For details about what information is logged with autolog(), refer to the MLflow documentation.

# Setup
If you are using a cluster running Databricks Runtime, you must install the mlflow library from PyPI. See Cmd 3.
If you are using a cluster running Databricks Runtime ML, the mlflow library is already installed.

In [0]:
import mlflow
import mlflow.sklearn
import pandas as pd
import matplotlib.pyplot as plt
 
from numpy import savetxt
 
from sklearn.model_selection import train_test_split
from sklearn.datasets import load_diabetes
 
from sklearn.ensemble import RandomForestRegressor
from sklearn.metrics import mean_squared_error

In [0]:
# Import the dataset from scikit-learn and create the training and test datasets.

db = load_diabetes()
X = db.data
y = db.target
X_train, X_test, y_train, y_test = train_test_split(X, y)

In [0]:
display(db.data)

In [0]:
# Create a random forest model and log parameters, metrics, and the model using mlflow.sklearn.autolog().

# Enable genearl autolog()
# mlflow.autolog() requires mlflow 1.12.0 or above.
mlflow.autolog()

mlflow.set_experiment("/Users/dong.qiaoyang@databricks.com/publicdemo/mlflow quickstart")

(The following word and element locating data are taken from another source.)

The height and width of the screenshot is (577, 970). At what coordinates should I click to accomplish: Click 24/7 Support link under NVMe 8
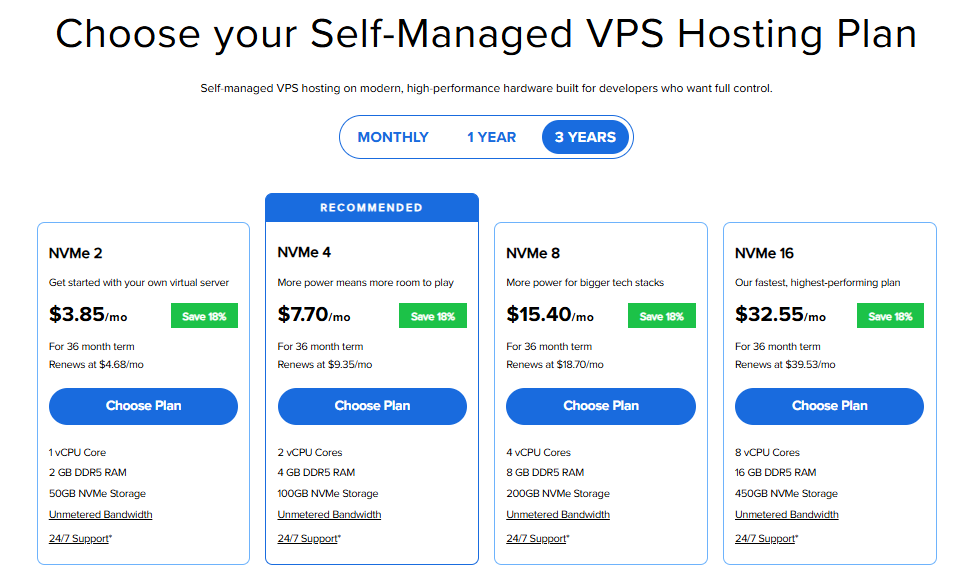click(536, 537)
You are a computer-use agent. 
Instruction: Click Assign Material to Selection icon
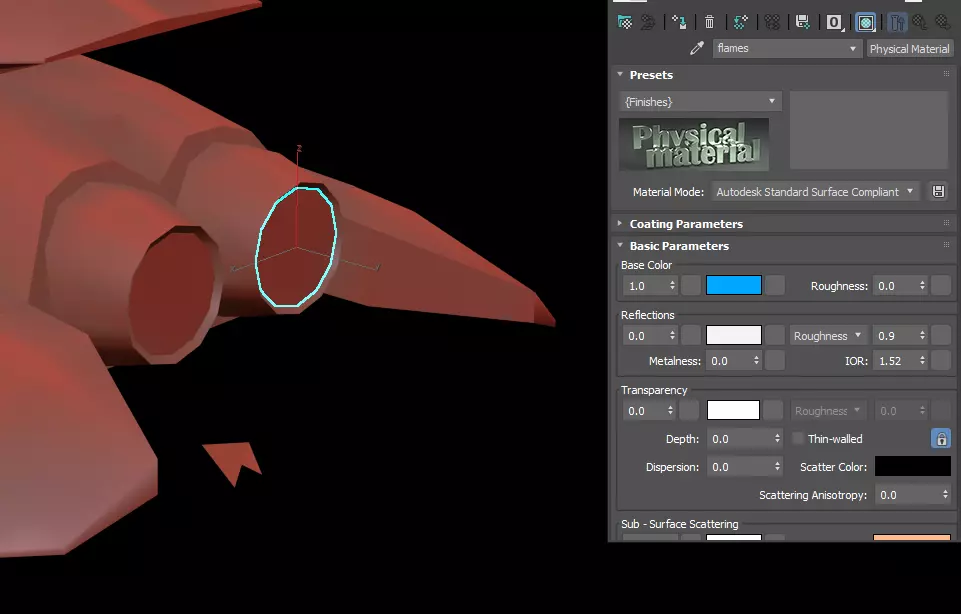pyautogui.click(x=679, y=22)
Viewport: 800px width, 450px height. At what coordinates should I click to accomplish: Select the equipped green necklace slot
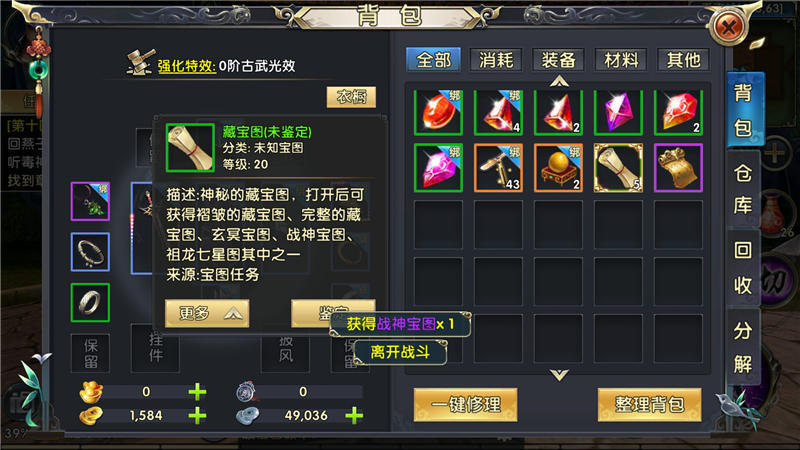pos(90,202)
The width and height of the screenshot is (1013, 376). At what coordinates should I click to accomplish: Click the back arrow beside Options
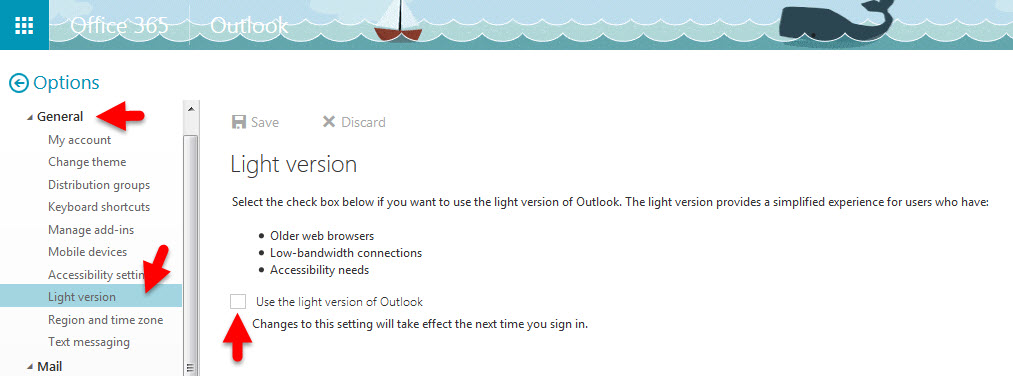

# With autolog() enabled, all model parameters, a model score, and the fitted model are automatically logged.  
with mlflow.start_run():
  
  # Set the model parameters. 
  n_estimators = 110
  max_depth = 6
  max_features = 3
  
  mlflow.log_param('custom', 20)

  # Create and train model.
  rf = RandomForestRegressor(n_estimators = n_estimators, max_depth = max_depth, max_features = max_features)
  rf.fit(X_train, y_train)
  
  # Use the model to make predictions on the test dataset.
  predictions = rf.predict(X_test)

To view the results, click Experiment at the upper right of this page. The Experiments sidebar appears. This sidebar displays the parameters and metrics for each run of this notebook. Click the circular arrows icon to refresh the display to include the latest runs.

When you click the square icon with the arrow to the right of the date and time of the run, the Runs page opens in a new tab. This page shows all of the information that was logged from the run. Scroll down to the Artifacts section to find the logged model.